2026-07-07 コメント投稿する ▼
リニア中央新幹線静岡工区の着工が容認される
JR東海との間で自然環境保全協定の締結が進められ、年内着工の可能性も出てきました。 鈴木知事による着工容認の表明を受け、県とJR東海は、着工の前提となる「自然環境保全協定」を7月18日に締結する見通しです。 協定締結後、JR東海は速やかに工事準備を進めるものとみられ、静岡工区の年内着工の可能性が出てきました。
新知事の判断がもたらした変化
リニア中央新幹線は、東京・品川と名古屋、そして大阪を結ぶ高速鉄道計画です。その中でも、山梨、静岡、長野の3県にまたがる南アルプストンネルの一部である静岡工区は、計画全体の進捗に不可欠な区間とされています。しかし、長年にわたり、当時の川勝平太知事が着工を認めませんでした。
川勝前知事が着工を認めなかった主な理由は、トンネル掘削に伴う大井川の流量減少への懸念でした。県は、トンネル工事によって地下水脈が変化し、大井川の水量が減少し、流域の農業や生態系に影響が出るのではないかと主張していました。JR東海に対し、十分な環境影響評価と対策を求めてきたのです。

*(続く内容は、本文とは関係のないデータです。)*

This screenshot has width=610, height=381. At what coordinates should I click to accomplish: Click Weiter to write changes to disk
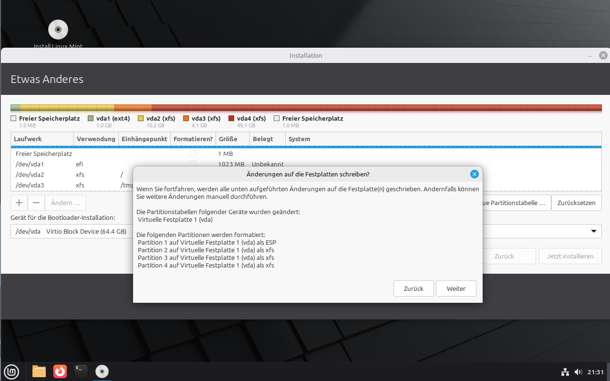coord(456,288)
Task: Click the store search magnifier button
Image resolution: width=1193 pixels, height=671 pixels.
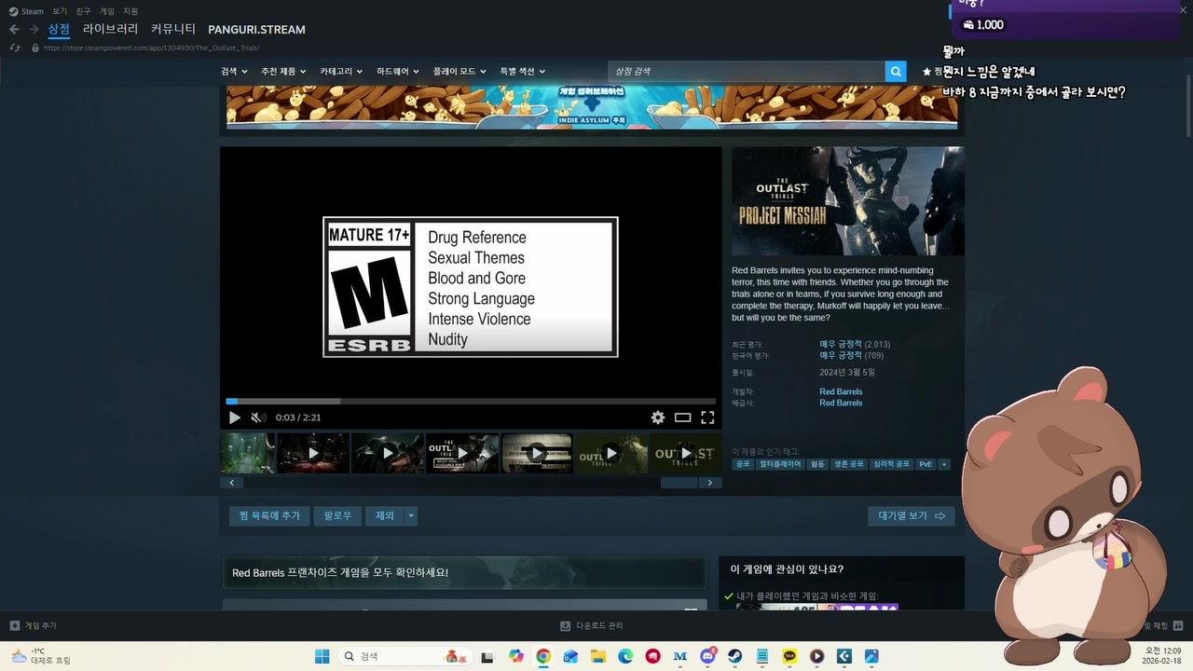Action: coord(896,72)
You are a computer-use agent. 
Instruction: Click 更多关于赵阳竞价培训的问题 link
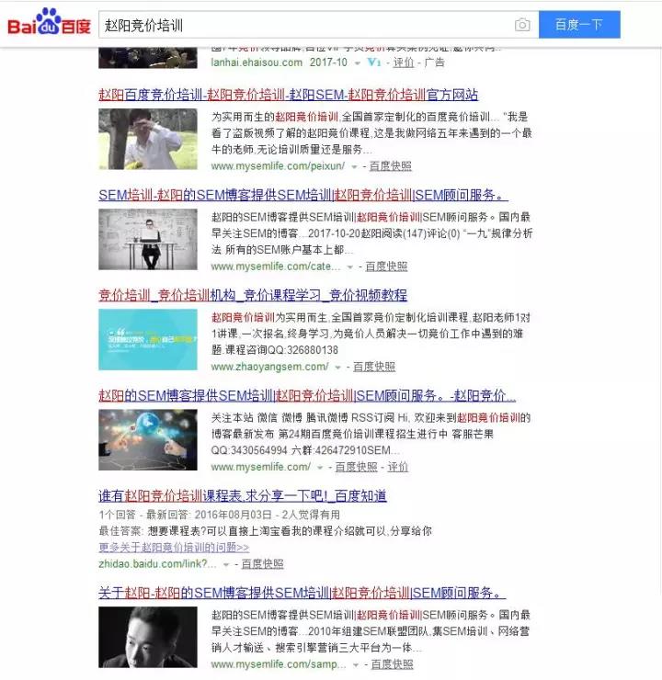pos(173,548)
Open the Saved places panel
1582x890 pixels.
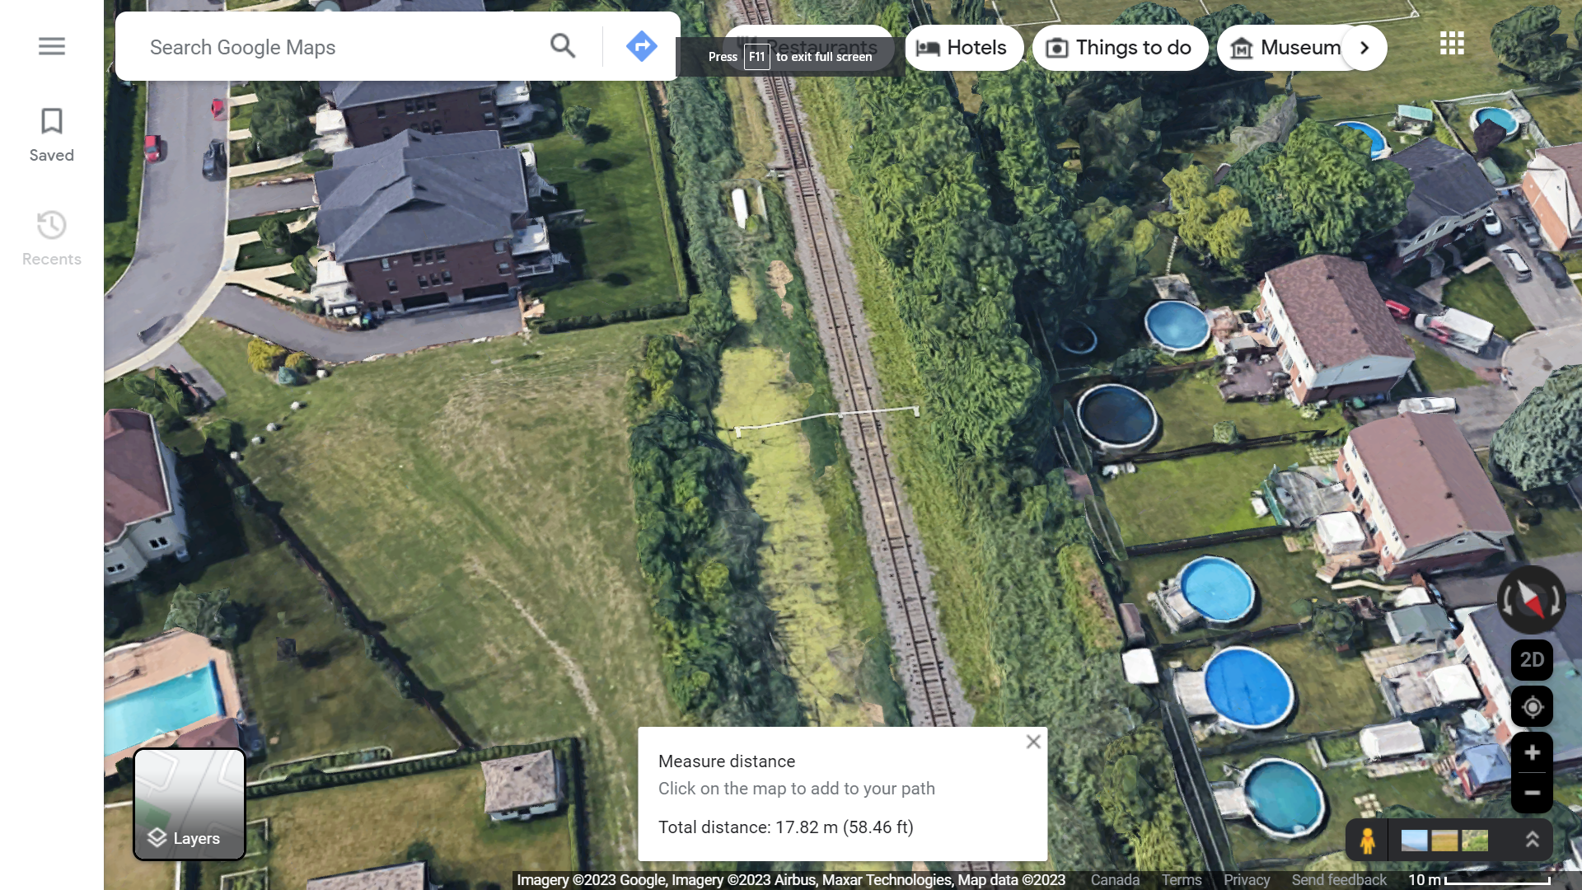51,136
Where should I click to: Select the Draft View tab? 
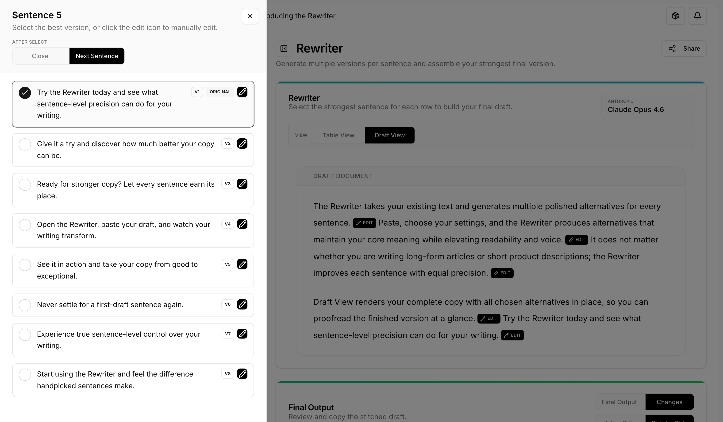click(x=389, y=135)
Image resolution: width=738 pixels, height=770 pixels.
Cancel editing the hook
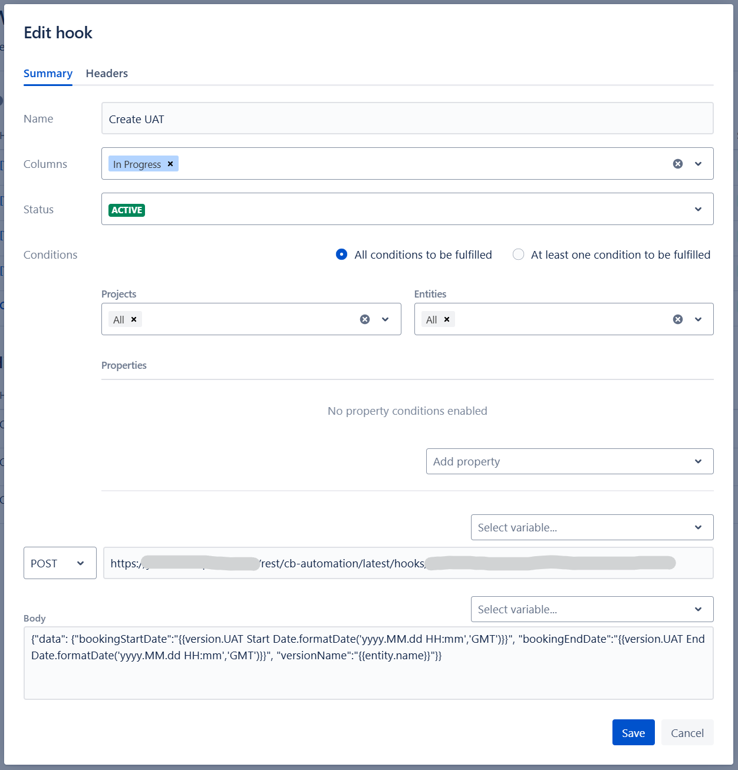(687, 733)
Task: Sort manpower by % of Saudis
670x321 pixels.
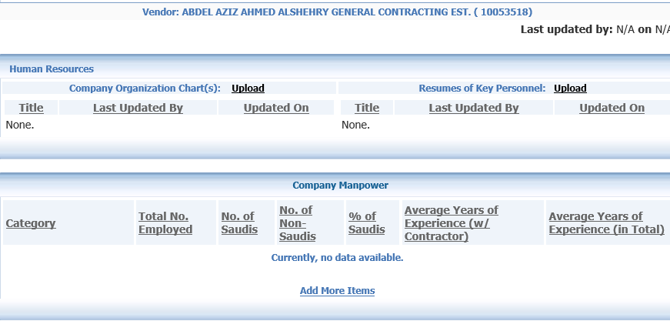Action: click(362, 223)
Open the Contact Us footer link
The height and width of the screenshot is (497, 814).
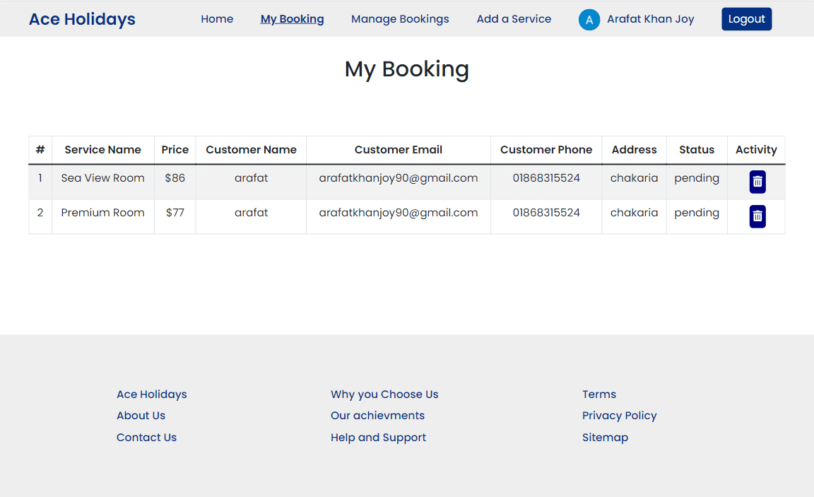(146, 438)
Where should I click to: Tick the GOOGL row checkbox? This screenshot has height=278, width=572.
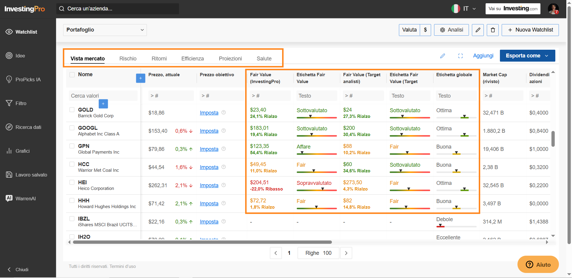point(72,128)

こうした両者の主張の対立は、リニア計画全体に遅延をもたらしました。JR東海は当初、2027年の品川-名古屋間の開業を目指していましたが、静岡工区の未着工により、この目標達成は断念せざるを得なくなりました。計画は長期にわたり膠着状態に陥り、関係者の間でも、いつになったら事業が進むのか見通せない状況が続いていました。
しかし、2024年5月に川勝前知事が自身の不適切発言を理由に辞職したことで、事態は大きく動き出しました。後任として知事に就任したのは、リニア推進を明確に掲げていた鈴木康友氏です。鈴木知事は、前知事とは異なり、JR東海との対話を重視する姿勢を示し、事業の推進に向けた環境整備を進めてきました。
住民理解の進展が着工容認の理由
鈴木知事が着工容認の判断に至った背景には、県がこれまでJR東海に求めてきた条件が一定程度満たされたとの認識があります。具体的には、地域住民への丁寧な説明を通じた理解醸成が進んだこと、そして工事に必要なJR東海の法的手続きも整ったことが挙げられます。
県とJR東海は今年3月、大井川の水資源、トンネル工事で発生する残土の処理、南アルプスの生物多様性という3つの分野における28項目の対話を完了しました。これにより、静岡工区を巡る約10年間の議論に一区切りがついた形です。
これを受け、JR東海は5月から6月にかけて、静岡市および大井川流域の10市町で、環境保全策に関する住民説明会を計22回開催しました。こうしたJR東海による説明努力や、県とJR東海双方の対話の進展が、「全体として、住民の理解は進んだものと認識した」という鈴木知事の判断につながったと考えられます。
協定締結と年内着工の可能性
鈴木知事による着工容認の表明を受け、県とJR東海は、着工の前提となる「自然環境保全協定」を7月18日に締結する見通しです。この協定は、県の条例に基づいており、工事中の環境への影響を最小限に抑えるための具体的な取り決めが盛り込まれることになります。
協定締結後、JR東海は速やかに工事準備を進めるものとみられ、静岡工区の年内着工の可能性が出てきました。長年、リニア計画のボトルネックとなっていた静岡工区の問題が解消されることで、事業全体の進捗が加速することが期待されます。
リニア計画の新たな局面
静岡工区の着工見通しが立ったことで、リニア中央新幹線の東京・品川―名古屋間の開業時期にも注目が集まります。JR東海は、静岡工区の工事完了までには10年以上かかると見込んでおり、開業は2036年以降となる見通しです。
リニア中央新幹線が開業すれば、首都圏と中京圏が最速40分で結ばれ、経済効果や国土の発展に大きく寄与すると期待されています。静岡工区の着工容認は、この壮大な国家プロジェクトにとって、まさに大きな転換点となるでしょう。今後、JR東海は、環境保全策を確実に実行しながら、工事を安全に進めていくことが求められます。
まとめ
- 鈴木康友知事がリニア静岡工区の着工を容認。
- 約10年間の膠着状態が終止符を迎える。
- JR東海との自然環境保全協定が7月18日に締結予定。
- 年内着工の可能性が高まり、リニア計画全体の進捗が期待される。